Alman hükümetine mülteci anlaşmasında ‘dürüstlük’ eleştirisi

Avrupa Birliği (AB) ile AKP hükümeti arasındaki kirli pazarlıklar sonra varılan anlaşma kapsamında Yunanistan’dan Türkiye’ye ilk mülteci sınırdışıları dün başlarken, onlarca Suriyeli mülteci de Almanya’ya getirilmişti.

Avrupa Birliği (AB) ile AKP hükümeti arasındaki kirli pazarlıklar sonra varılan anlaşma kapsamında Yunanistan’dan Türkiye’ye ilk mülteci sınırdışıları dün başlarken, onlarca Suriyeli mülteci de Almanya’ya getirilmişti. Anlaşma ile mülteciler Türkiye’nin insafına bırakılırken, AKP ile anlaşmanın öncüsü Alman Başbakanı Angela Merkel’e olan tepkiler de artıyor. 

N-tv kanalındaki Das Duell programına konuk olan Schleswig-Holstein Eyalet Başbakan Yardımcısı Robert Habeck, Türkiye ile yapılan mülteci anlaşmasını sert bir dille eleştirirken, hükümetin ‘dürüst davranmadığını’ söyledi. 

TÜRKİYE İLE ANLAŞMA ‘İNSANİ ÇÖZÜM’ OLARAK SUNULMAMALI 

Avrupa’ya bariyerler çekildiğini savunan Yeşiller Partisi üyesi Habeck, Avrupa Birliği’nin (AB) bunu olduğu gibi adlandırması gerektiğini kaydetti. Habeck, mülteci anlaşmasının ‘insani bir çözüm gibi sunulmasını da sert bir dille eleştirdi. 

Angela Merkel ve hükümetin Türkiye ile anlaşması öncesindeki söylemleriyle sonrasının çelişkili olduğunu belirten Robert Habeck, Merkel’in Balkanlar’da sınırların kapatılmasını eleştirildiğini, ancak şimdi ise Türkiye’den gelişlerin engellenmesi için sınırların kapatıldığını hatırlattı. Habeck, varılan anlaşmanın Merkel’in halka verdiği ‘dokunaklı’ sözlerin tam tersi olduğunu vurguladı. 

YETERLİ DİL KURSU YOK, AMA DİL ÖĞRENMEDİ DİYE YARDIMLARI KESİLECEK 

Robert Habeck ayrıca, hükümetin önümüzdeki ay kanunlaştırmayı planladığı yeni Uyum Yasası’ndaki bazı maddeleri eleştirdi. Almanya’da mülteciler için yeterli düzeyde dil kursu imkanı olmadığını kaydeden Habeck, buna rağmen dil öğrenmeyen mültecilere verilen yardımların sert kesintilere uğraması fikrinin yanlış olduğunun altını çizdi. 

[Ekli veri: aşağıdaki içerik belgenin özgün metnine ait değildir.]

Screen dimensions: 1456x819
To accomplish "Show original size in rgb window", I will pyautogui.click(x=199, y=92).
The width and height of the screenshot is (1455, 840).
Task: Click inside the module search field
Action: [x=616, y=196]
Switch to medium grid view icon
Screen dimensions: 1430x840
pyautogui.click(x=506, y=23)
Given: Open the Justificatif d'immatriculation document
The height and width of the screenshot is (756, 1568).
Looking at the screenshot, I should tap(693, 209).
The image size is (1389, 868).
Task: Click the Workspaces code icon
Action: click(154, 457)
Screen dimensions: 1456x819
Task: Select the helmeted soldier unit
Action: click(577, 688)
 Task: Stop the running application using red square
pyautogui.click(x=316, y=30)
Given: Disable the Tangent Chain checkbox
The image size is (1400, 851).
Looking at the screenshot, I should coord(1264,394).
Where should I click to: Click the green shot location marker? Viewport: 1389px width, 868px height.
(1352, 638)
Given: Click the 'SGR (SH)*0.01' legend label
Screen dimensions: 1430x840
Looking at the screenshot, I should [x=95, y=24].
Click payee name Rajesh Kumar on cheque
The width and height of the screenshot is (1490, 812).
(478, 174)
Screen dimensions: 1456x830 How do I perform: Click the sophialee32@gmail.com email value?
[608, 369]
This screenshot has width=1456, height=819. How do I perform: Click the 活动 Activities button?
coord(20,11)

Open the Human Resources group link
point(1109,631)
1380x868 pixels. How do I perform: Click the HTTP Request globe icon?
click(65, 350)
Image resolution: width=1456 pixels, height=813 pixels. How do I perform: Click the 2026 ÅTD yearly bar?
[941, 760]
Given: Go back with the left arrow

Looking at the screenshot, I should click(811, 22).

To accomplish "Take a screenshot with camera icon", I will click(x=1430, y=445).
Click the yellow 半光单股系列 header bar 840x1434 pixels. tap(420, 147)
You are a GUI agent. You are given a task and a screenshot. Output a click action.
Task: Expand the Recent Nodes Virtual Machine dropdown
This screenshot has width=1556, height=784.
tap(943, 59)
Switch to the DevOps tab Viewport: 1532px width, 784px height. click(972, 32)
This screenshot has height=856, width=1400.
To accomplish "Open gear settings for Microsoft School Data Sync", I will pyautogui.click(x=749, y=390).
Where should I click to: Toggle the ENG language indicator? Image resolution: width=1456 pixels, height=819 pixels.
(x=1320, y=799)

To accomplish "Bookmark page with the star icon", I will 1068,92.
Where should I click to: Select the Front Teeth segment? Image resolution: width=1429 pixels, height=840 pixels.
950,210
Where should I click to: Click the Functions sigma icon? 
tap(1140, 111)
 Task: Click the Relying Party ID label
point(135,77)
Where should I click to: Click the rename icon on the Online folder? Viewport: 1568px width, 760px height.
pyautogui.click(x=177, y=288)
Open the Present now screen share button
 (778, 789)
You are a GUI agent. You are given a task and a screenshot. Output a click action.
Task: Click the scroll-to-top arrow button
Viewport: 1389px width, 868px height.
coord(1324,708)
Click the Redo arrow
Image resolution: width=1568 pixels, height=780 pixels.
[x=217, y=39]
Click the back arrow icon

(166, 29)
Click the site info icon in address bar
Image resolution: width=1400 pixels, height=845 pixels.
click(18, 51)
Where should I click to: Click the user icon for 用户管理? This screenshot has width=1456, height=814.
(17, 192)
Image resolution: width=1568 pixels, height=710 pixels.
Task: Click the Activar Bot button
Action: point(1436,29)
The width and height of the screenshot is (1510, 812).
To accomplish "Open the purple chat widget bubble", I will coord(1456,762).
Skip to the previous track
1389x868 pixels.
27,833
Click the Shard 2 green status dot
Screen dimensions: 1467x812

İktidardaki Hristiyan birlik partileri CDU-CSU’nun Federal Meclis İçişleri Sözcüsü Stephan Mayer ise, Türkiye ile yapılan anlaşmayı savundu. Mayer, anlaşma ile Avrupa’ya bariyerler çekildiği tezinin doğru olmadığını ve sadece illegal göçü önlemeyi amaçladığını iddia etti. 

Mayer, ülkedeki tümüyle işsiz olan bireylere verilen Hartz-IV adlı yardımı alan Almanların da ‘belli şartlara uymamaları durumunda’ yardımlarının kesildiğini söylerken, bu kesintilerin ülkeye uyum sağlamak istemeyen mülteciler için de geçerli olması gerektiğinin altını çizdi.